Ci sarebbe veramente da ridere al suo modo malato di pensare, ai suoi progetti stile anni '60 per aggiustare l'Italia, alla sua visione piccola piccola per il futuro.

Invece qui sono pianti amari, perche' non si tratta di un gioco o di un esperimento o di una scommessa.

Qui si tratta della vita delle persone, e del futuro di una nazione, o dovrei dire del suo regresso. Lei non e' stato eletto da nessuno e non puo' pensare di "risanare" l'Italia trivellando il bel paese in lungo ed in largo. Lei parla di questo paese come se qui non ci vivesse nessuno: metanodotti dall'Algeria, corridoio Sud dell'Adriatico, 4 rigassificatori, raddoppio delle estrazioni di idrocarburi.

E la gente dove deve andare a vivere di grazia? Ci dica. Dove e cosa vuole bucare? Ci dica.

I campi di riso di Carpignano Sesia? I sassi di Matera? I vigneti del Montepulciano d'Abruzzo? Le riserve marine di Pantelleria? I frutteti di Arborea? La laguna di Venezia? Il parco del delta del Po? Gli ospedali? I parchi? La Majella? Le zone terremotate dell'Emilia? Il lago di Bomba? La riviera del Salento? Otranto? Le Tremiti?

Ci dica.

Oppure dobbiamo aspettare un terremoto come in Emilia, o l'esplosione di tumori come all'Ilva per non farle fare certe cose, tentando la sorte e dopo che decine e decine di persone sono morte?

Vorrei tanto sapere dove vive lei.

Vorrei tanto che fosse lei ad avere mercurio in corpo, vorrei tanto che fosse lei a respirare idrogeno solforato dalla mattina alla sera, vorrei tanto che fosse lei ad avere perso la casa nel terremoto, vorrei tanto che fosse sua moglie ad avere partorito bambini deformi, vorrei tanto che fosse lei a dover emigrare perche' la sua regione -quella che ci dara' questo 20% della produzione nazionale - e' la piu' povera d'Italia.

Ma io lo so che dove vive lei tutto questo non c'e'.

Dove vive lei ci sono giardini fioriti, piscine, ville eleganti soldi e chissa', amici banchieri, petrolieri e lobbisti di ogni genere.

Lo so che e' facile far cassa sull'ambiente. I delfini e i fenicotteri non votano. Il cancro verra' domani, non oggi. I petrolieri sbavano per bucare, hanno soldi e l'Italia e' corrotta.

E' facile, lo so.

Ma qui non parliamo di soldi, tasse e dei tartassamenti iniqui di questo governo, parliamo della vita della gente. Non e' etico, non e' morale pensare di sistemare le cose avvelenando acqua, aria e pace mentale della gente, dopo averli lasciati in mutande perche' non si aveva il coraggio di attaccare il vero marciume dell'Italia.

E no, non e' possibile trivellare in rispetto dell'ambiente. Non e' successo mai. Da nessuna parte del mondo.
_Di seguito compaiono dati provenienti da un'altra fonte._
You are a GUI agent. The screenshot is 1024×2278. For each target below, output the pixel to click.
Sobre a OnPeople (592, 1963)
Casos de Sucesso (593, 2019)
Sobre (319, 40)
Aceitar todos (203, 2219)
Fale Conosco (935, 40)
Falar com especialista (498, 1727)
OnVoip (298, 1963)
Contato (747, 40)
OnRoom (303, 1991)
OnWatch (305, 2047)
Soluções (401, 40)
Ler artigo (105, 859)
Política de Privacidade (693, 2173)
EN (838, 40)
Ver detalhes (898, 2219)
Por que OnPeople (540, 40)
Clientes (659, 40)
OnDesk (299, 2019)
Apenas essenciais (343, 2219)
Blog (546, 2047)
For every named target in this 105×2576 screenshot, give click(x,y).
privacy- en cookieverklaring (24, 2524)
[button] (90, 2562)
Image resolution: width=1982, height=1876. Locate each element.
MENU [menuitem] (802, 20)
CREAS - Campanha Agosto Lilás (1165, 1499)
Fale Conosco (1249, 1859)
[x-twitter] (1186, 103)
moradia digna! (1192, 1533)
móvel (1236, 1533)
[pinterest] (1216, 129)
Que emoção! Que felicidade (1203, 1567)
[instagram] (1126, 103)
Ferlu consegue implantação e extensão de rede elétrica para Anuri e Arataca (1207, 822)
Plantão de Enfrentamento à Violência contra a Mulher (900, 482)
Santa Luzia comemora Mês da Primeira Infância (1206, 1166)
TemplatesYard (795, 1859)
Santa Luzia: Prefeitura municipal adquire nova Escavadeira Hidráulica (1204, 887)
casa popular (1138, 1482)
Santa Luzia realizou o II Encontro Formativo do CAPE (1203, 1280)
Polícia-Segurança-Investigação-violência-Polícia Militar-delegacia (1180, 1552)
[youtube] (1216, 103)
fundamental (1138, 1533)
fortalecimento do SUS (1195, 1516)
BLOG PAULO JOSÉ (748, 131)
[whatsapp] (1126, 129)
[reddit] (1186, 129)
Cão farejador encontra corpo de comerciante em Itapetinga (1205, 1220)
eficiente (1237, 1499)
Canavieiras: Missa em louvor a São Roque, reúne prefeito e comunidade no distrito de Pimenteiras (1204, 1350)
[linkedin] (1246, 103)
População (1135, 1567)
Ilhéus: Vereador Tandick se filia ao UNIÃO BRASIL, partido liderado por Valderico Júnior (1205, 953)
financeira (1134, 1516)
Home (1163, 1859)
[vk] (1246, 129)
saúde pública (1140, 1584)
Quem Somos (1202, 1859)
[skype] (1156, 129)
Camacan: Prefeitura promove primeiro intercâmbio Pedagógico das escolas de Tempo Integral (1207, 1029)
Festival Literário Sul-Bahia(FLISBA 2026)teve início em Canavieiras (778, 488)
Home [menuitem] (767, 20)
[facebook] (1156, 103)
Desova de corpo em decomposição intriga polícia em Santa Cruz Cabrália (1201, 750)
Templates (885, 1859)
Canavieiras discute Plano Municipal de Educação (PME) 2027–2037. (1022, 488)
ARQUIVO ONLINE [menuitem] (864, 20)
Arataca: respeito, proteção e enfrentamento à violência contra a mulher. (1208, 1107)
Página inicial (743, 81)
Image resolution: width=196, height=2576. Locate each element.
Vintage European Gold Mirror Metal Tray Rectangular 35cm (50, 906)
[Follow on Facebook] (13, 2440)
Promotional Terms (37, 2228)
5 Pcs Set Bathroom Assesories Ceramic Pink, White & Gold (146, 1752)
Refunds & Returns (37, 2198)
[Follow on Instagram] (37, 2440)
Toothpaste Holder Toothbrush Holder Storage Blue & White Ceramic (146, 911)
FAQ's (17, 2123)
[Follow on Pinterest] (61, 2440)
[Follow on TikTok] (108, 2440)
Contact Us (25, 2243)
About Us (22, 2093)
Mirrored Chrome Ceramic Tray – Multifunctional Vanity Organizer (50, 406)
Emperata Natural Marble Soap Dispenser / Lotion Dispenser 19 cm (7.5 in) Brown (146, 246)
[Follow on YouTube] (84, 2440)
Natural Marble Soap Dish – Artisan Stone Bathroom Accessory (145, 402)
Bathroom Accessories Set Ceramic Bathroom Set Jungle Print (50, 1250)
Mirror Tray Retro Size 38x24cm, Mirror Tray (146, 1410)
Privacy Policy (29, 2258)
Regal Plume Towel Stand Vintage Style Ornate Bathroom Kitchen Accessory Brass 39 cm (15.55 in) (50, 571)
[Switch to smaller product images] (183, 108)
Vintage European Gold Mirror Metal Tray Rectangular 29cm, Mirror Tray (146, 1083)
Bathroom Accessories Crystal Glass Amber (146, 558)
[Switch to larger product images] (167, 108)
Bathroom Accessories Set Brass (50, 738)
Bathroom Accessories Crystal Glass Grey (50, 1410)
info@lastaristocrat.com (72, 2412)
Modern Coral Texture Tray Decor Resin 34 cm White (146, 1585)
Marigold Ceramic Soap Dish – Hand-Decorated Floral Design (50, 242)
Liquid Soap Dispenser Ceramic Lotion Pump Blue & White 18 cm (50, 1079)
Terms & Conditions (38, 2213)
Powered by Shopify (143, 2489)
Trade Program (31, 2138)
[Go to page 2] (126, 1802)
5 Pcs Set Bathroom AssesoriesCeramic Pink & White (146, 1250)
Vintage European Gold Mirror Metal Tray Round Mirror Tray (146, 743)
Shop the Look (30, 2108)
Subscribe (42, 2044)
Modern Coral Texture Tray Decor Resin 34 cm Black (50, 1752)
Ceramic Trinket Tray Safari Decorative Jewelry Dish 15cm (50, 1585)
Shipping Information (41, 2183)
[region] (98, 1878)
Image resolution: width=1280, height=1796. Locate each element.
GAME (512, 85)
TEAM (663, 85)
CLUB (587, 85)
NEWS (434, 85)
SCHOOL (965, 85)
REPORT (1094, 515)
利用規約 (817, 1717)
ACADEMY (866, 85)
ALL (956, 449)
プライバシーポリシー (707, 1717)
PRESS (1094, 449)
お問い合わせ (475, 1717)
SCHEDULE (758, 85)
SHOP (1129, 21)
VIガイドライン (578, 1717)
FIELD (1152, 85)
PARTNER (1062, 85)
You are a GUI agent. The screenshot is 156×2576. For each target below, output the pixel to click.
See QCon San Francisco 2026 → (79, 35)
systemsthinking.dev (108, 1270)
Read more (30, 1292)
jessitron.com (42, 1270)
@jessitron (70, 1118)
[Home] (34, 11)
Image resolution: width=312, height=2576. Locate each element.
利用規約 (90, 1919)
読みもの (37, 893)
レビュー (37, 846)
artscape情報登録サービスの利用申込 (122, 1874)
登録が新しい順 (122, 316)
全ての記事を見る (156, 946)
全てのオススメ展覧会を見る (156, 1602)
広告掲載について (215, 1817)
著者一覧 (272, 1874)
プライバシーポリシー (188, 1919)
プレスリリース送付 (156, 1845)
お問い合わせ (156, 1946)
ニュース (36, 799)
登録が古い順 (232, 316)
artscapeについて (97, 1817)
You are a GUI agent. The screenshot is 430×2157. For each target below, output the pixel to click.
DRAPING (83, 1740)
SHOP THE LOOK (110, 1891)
Mai.

Ma non vede cosa succede a Taranto?

Che dopo 50 anni di industrializzazione selvaggia -all'italiana, senza protezione ambientale, senza controlli, senza multe, senza amore, senza l'idea di lasciare qualcosa di buono alla comunita' - la gente muore, i tumori sono alle stelle, la gente tira fuori piombo nelle urine?

E adesso noialtri dobbiamo pure pagare il ripristino ambientale?

E lei pensa che questo e' il futuro?

Dalla mia adorata California vorrei ridere, invece mi si aggrovigliano le budella.

Qui il limite trivelle e' di 160 km da riva, come ripetuto ad infinitum caro "giornalista" Luca Iezzi.

Ed e' dal 1969 che non ce le mettiamo piu' le trivelle in mare perche' non e' questo il futuro.

Qui il futuro si chiama high tech, biotech, nanotech, si chiamano Google, Facebook, Intel, Tesla, e una miriade di startup che tappezzano tutta la California.

Il futuro si chiama uno stato di 37 milioni di persone che produce il 20% della sua energia da fonti rinnovabili adesso, ogni giorno, e che gli incentivi non li taglia a beneficio delle lobby dei petrolieri.

Il futuro si chiamano programmi universitari per formare chi lavorera' nell'industria verde, si chiamano 220.000 posti di lavoro verde, si chiama programmi per rendere facile l'uso degli incentivi.

Ma non hanno figli questi?

E Clini, che razza di ministro dell'ambiente e'?

E gli italiani cosa faranno?

Non lo so.

So solo che occorre protestare, senza fine, ed esigere, esigere, ma esigere veramente e non su facebook che chiunque seguira' questo scandaloso personaggio e tutta la cricca che pensa che l'Italia sia una landa desolata si renda conto che queste sono le nostre vite e che le nostre vite sono sacre.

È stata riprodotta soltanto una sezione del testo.